Description of the task.
The following data has a line with "Reject All (59, 2557)" and a line with "RSS Syndication (908, 362)". Write out exactly those lines and all the lines between them.

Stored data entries
******************************

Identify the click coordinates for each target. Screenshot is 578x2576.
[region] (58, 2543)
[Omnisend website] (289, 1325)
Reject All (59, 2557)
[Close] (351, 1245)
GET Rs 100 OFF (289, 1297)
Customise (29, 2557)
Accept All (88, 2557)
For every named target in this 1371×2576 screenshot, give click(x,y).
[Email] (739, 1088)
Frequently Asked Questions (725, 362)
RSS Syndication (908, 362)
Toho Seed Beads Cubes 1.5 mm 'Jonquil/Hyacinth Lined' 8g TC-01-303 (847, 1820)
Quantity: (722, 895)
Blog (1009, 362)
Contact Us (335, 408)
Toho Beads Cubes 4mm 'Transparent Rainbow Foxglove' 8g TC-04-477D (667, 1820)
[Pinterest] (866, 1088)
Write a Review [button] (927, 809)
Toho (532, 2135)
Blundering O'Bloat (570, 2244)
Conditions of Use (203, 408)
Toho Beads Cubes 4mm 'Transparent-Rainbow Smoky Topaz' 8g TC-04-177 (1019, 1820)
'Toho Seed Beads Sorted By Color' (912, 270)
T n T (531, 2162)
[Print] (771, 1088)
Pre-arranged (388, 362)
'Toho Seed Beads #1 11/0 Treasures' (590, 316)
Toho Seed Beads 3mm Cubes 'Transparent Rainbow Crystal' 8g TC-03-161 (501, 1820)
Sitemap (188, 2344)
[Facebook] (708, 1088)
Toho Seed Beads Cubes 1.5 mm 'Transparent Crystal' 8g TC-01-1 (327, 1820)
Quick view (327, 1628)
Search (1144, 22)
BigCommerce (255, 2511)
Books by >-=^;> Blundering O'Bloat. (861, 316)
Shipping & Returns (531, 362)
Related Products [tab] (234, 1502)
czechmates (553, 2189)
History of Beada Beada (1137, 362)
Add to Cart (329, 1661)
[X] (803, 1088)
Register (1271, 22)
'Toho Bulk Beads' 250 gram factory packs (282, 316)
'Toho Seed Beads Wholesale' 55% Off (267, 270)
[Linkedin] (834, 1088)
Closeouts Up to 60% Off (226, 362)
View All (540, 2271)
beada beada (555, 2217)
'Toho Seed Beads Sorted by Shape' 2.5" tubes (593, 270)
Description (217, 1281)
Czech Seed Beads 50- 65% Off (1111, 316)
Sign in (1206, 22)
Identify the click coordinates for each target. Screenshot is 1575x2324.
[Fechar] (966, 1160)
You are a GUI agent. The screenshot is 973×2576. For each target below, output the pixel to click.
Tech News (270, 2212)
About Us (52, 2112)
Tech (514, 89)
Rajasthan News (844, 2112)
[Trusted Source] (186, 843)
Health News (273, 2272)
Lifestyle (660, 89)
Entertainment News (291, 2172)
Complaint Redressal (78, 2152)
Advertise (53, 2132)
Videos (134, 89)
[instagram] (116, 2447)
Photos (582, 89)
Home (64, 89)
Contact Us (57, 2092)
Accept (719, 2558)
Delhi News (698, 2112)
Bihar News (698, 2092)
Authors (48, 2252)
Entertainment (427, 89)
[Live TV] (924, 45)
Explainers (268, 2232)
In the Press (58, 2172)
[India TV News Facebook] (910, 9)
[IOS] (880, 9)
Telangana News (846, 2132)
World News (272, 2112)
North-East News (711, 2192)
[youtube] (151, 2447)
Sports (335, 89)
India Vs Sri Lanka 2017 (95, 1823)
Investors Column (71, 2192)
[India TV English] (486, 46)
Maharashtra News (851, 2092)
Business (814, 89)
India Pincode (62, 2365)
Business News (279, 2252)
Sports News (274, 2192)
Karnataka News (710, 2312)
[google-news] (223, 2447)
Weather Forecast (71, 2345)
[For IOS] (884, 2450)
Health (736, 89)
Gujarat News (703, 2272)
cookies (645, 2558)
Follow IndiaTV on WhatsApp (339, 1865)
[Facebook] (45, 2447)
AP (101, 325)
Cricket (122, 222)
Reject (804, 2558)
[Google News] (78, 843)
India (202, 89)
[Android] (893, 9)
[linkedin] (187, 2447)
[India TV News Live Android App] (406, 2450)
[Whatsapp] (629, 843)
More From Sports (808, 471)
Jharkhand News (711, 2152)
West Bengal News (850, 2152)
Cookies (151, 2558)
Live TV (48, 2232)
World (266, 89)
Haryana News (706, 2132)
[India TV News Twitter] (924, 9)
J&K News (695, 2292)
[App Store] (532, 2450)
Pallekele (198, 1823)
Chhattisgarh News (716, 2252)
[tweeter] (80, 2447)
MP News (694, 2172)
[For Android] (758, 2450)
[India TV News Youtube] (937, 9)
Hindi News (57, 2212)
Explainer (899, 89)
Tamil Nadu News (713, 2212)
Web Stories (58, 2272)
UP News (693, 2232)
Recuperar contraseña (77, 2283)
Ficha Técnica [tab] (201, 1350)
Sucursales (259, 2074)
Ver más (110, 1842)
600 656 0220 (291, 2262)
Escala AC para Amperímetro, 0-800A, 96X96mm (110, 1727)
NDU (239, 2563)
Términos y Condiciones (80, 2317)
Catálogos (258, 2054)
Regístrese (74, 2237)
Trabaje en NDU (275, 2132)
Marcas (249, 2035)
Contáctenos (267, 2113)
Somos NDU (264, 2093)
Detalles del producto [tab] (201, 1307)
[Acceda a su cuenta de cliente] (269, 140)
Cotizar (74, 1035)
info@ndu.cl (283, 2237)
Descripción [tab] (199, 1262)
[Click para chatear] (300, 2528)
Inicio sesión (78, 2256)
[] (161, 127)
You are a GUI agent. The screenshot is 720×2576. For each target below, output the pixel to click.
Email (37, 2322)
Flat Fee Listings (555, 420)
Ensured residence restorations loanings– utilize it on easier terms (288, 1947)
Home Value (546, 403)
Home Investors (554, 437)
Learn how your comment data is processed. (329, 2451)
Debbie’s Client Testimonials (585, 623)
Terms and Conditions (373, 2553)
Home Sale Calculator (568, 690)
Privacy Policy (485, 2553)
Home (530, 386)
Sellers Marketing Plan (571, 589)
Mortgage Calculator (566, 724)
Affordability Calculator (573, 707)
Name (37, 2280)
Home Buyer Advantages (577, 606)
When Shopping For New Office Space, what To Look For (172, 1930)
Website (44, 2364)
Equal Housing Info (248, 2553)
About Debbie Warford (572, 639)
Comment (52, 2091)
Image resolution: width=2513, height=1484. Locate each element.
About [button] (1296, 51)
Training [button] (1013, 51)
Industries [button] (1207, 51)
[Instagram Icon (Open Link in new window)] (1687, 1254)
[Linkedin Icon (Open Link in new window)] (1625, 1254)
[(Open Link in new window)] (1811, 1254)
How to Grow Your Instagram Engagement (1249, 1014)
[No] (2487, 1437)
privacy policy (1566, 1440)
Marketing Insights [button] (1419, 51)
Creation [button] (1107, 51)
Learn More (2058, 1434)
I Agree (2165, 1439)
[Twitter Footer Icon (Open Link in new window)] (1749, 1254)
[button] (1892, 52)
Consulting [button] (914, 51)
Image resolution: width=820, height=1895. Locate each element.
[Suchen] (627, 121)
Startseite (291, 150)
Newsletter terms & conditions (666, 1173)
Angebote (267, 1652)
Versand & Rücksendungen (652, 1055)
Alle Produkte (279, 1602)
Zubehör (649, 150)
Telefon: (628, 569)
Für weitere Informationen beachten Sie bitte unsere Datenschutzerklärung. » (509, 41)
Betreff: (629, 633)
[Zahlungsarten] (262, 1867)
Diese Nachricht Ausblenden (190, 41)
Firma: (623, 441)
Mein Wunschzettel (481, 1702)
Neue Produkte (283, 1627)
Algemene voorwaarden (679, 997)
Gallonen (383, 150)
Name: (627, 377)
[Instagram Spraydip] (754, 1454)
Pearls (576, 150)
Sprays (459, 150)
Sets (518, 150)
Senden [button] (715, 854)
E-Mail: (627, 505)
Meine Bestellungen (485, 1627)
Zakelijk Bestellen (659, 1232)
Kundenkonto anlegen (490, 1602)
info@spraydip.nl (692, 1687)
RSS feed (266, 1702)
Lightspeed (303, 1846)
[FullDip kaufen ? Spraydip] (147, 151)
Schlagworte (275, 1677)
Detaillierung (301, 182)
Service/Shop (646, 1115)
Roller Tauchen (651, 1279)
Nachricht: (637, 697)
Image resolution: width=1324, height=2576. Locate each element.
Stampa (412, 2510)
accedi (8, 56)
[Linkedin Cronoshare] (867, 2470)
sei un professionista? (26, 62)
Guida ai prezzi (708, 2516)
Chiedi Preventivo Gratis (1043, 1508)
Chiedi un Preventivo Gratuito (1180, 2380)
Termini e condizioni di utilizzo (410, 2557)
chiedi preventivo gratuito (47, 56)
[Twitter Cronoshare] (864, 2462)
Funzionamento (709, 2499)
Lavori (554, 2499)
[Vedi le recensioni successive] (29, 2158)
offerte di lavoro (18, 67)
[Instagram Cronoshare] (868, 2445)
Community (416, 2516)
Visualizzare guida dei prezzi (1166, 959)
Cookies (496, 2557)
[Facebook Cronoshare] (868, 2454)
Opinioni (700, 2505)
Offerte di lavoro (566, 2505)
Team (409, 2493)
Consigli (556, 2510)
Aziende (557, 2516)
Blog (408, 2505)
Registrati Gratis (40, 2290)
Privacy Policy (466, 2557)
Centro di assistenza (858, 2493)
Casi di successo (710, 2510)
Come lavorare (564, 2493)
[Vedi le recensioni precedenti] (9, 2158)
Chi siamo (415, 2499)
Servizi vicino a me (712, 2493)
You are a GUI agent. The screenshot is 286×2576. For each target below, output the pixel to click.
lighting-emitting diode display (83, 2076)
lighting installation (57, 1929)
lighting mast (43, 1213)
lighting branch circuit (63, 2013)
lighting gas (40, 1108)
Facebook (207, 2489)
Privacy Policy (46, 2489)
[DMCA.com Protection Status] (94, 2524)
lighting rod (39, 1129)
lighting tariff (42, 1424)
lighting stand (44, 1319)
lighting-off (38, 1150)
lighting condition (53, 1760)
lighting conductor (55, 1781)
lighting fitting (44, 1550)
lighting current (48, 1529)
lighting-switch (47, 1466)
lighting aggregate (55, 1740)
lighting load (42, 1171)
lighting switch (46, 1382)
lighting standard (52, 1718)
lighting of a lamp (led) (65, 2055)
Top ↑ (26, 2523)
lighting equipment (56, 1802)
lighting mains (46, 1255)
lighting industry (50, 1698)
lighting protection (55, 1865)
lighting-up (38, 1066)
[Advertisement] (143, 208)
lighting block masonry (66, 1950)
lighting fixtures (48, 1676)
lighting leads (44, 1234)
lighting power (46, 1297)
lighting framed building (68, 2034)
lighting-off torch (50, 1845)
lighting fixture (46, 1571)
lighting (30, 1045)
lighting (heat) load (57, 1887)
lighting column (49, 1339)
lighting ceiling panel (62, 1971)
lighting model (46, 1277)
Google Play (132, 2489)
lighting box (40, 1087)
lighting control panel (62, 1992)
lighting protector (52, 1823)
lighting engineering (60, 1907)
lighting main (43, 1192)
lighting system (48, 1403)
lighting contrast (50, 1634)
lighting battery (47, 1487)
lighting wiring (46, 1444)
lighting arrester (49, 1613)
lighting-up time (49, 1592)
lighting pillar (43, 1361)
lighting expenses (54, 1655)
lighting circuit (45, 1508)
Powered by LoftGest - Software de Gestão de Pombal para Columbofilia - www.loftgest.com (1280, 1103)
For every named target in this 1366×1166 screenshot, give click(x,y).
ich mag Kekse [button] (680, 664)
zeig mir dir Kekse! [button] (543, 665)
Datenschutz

******************************

Output.
Reject All (59, 2557)
[Close] (351, 1245)
GET Rs 100 OFF (289, 1297)
Customise (29, 2557)
Accept All (88, 2557)
For every named target in this 1371×2576 screenshot, give click(x,y).
[Email] (739, 1088)
Frequently Asked Questions (725, 362)
RSS Syndication (908, 362)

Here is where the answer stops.